[Collected data]
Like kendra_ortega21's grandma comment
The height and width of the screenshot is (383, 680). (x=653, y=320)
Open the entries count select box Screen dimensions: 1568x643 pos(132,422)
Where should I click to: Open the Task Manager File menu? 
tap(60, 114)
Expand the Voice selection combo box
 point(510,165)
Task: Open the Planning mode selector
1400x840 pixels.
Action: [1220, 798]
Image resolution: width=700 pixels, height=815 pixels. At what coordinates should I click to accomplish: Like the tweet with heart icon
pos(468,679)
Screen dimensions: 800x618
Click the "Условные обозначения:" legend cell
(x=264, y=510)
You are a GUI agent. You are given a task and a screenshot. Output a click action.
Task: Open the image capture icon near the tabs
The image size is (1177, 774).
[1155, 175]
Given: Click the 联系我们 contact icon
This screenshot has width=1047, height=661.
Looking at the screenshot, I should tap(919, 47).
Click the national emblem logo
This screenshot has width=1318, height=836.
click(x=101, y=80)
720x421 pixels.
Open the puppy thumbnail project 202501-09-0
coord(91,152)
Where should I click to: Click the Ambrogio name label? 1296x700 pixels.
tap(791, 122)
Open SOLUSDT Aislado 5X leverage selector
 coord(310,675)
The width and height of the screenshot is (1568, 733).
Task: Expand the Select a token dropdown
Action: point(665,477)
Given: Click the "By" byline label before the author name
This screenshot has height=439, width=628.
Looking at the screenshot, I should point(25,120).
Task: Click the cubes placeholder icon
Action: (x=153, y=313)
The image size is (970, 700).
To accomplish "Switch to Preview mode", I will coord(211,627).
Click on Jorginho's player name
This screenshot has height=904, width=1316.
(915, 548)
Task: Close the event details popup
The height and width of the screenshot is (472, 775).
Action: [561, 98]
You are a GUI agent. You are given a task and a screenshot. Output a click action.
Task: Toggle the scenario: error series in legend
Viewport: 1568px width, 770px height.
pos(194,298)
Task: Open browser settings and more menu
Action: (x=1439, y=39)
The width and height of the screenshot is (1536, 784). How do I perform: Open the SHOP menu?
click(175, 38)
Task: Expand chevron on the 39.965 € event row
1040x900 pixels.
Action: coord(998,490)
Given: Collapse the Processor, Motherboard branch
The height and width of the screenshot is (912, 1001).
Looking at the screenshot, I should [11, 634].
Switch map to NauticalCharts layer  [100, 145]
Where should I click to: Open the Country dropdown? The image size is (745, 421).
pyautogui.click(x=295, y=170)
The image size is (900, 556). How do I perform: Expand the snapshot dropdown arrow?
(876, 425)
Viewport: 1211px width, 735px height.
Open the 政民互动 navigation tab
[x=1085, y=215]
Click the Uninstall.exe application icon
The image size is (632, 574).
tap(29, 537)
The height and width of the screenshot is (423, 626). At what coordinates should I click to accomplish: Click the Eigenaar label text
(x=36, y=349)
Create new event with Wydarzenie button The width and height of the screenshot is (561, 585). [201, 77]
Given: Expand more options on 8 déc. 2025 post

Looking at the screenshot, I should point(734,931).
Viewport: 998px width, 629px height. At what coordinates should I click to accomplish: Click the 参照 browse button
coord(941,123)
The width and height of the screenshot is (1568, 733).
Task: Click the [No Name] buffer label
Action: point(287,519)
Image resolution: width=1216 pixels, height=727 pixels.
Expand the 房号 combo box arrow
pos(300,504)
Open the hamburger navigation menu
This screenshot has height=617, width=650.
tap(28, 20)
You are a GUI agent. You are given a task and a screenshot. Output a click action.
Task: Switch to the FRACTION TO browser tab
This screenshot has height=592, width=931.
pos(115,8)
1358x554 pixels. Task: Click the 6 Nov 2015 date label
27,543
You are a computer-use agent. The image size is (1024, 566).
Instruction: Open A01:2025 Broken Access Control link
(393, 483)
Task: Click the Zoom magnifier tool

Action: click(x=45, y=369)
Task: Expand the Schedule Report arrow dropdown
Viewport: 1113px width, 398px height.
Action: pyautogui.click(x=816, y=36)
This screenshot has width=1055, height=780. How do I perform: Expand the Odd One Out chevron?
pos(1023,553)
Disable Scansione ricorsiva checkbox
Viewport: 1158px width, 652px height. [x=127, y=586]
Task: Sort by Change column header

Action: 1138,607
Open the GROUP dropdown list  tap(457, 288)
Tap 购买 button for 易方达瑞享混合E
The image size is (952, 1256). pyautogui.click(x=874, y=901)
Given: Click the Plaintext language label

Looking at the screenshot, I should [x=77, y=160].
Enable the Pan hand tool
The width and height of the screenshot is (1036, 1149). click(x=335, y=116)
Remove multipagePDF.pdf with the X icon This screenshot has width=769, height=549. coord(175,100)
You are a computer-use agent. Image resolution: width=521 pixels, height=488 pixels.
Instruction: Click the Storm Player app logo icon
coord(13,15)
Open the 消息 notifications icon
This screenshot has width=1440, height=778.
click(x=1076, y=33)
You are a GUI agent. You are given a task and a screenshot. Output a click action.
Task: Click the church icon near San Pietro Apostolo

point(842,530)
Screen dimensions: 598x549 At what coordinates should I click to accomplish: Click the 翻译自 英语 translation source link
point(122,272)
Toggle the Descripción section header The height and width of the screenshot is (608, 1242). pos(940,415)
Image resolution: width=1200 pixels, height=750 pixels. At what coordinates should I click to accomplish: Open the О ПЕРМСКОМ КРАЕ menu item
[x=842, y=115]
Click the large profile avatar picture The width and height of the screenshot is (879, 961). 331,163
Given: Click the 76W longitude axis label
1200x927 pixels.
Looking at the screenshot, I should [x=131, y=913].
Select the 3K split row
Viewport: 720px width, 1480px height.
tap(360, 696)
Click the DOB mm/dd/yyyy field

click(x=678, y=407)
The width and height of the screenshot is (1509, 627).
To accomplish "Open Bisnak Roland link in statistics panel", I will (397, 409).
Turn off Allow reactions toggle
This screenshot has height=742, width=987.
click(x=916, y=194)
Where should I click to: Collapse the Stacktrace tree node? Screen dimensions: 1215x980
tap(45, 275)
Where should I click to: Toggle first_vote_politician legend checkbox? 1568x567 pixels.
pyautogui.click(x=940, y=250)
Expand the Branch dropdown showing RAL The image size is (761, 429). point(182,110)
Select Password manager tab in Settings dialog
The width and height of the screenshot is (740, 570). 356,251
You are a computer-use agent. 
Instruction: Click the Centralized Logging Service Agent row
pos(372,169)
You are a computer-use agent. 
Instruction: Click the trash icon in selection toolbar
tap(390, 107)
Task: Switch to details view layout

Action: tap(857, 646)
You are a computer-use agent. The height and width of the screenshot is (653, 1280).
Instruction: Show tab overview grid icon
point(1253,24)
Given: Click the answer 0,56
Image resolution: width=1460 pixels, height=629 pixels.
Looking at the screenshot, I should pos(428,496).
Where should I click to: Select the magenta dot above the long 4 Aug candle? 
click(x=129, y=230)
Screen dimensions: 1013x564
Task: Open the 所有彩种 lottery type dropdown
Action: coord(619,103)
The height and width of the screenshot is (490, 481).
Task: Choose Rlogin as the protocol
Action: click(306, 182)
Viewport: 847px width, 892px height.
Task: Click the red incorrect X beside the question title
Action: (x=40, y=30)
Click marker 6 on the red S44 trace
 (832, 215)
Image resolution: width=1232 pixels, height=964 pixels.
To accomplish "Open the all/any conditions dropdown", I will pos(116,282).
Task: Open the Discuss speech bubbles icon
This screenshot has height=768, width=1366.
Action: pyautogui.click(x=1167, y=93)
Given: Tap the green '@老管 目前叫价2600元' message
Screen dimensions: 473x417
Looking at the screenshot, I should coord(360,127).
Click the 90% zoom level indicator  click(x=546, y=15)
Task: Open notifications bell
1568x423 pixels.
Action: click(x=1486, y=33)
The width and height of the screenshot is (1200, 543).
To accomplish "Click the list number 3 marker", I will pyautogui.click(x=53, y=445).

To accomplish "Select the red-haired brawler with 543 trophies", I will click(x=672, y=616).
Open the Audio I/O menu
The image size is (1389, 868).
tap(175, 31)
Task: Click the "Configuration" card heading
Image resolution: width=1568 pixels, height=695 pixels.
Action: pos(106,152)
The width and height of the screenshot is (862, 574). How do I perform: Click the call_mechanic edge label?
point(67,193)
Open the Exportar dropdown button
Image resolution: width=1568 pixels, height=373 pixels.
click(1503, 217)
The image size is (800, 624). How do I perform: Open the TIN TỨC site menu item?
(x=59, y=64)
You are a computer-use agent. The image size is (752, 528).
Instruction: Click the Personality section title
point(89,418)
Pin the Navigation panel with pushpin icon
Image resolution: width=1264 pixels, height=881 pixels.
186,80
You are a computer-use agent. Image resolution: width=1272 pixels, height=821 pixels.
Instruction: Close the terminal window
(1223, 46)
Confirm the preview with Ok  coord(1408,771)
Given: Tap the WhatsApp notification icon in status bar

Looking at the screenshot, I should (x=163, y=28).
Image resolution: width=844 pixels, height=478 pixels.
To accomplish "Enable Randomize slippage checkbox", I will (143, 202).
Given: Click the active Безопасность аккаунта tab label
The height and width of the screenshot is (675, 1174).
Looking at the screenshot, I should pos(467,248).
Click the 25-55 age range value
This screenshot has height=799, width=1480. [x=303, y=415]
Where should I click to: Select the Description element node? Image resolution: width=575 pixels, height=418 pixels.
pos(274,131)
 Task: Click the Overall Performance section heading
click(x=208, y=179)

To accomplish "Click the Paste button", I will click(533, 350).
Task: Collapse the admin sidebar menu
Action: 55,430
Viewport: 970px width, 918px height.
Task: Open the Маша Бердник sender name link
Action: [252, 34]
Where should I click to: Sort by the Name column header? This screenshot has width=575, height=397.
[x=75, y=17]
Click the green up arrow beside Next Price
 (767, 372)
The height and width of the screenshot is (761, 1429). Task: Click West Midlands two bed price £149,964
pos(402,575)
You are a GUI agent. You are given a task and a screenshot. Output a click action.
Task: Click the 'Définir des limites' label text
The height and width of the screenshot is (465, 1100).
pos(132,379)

Problem statement> Give only the count of lines in the data that include the string "computer".

Answer box> 7